The other thing is about relationships. it is an incredibly common theme to see men wanting a 'diapered woman'. Now I am neither single nor diapered but if I wear a diaper-wearng single woman, the last person I would be looking for would be a diapered man. I live in a parent/child relationship with my baby hubby. Do you think for even a moment that our entire relationship - or even a majority of it - is about diapers or being AB? Not even close! Our relationship is predominantly adult and that is how ANY sucessful AB relationship works. It is predicated on a working, functional and happy ADULT to ADULT relationship. diapers and AB - even parent/child - is built on top of it. And the proof is all around us. Look for the successfull relationships that are predominantly and majorly AB/diaper themed. Not real easy to find, are they? And if you talk about totally AB then Im guessing hte number is close to zero.

It is amazing (or perhaps not!) that in a world of amazing communication technology, we are if anything, far worse than we used to be.

If you make diapers and/or AB a non-negotiable in your relationships, especially right at the start then you are headed to a world of long-term failure and distress. And this is not a dating site because, by and large, the women are not here.

Exactly. Well, excuse my arrogance, I know I am not female, but my experience is in great agreement with this.
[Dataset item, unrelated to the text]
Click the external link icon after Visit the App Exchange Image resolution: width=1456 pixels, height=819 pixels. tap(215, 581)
If you are a diaper wearer, asking a female to wear a diaper with you is like, excluding some complexities, asking a dom to sub for you. Never going to happen. There are relationships based completely on being AB, but those are analogous to FWB, relationships based completely on sex. They are not real relationships and they are always temporary.

Of course, you are not going to have much luck if you do not send messages to people who explicitly state they are looking for relationships or playmates if that is what you are after.
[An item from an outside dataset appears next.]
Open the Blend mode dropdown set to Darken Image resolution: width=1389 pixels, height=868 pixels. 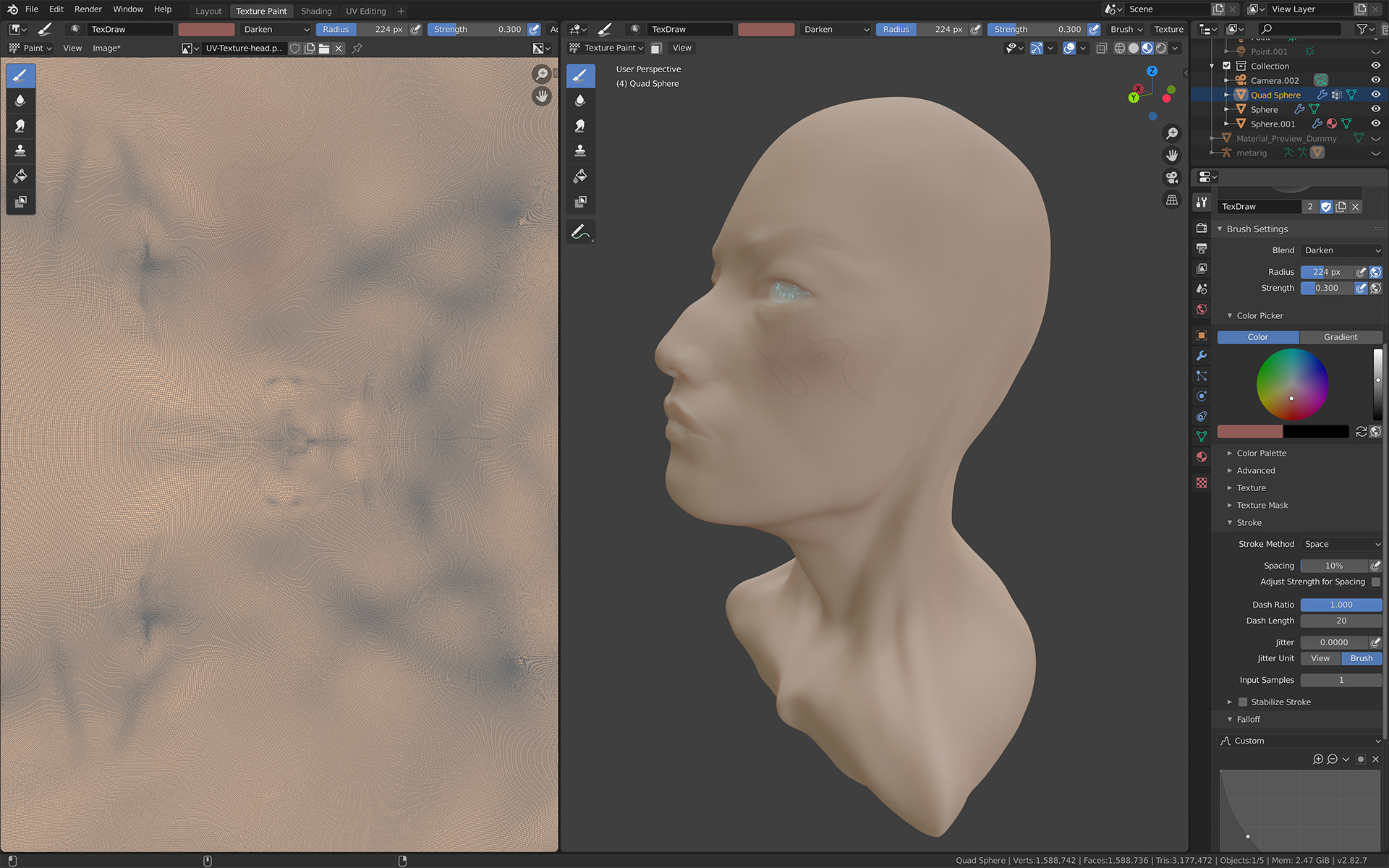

As I have already said, if you have other fetishes, look in those areas as well. Relationships are give and take as Rosalie mentioned, so you have to be prepared to participate in their fantasies and even in the AB/DL world, they may not be the same as yours. Now, explaining this fetish is not easy, but I usually introduce it as a type of roleplay and then you can kind of describe what elements are most important to you. It may even be useful to show her a story that describes this. I haven't tried this, but it is an idea.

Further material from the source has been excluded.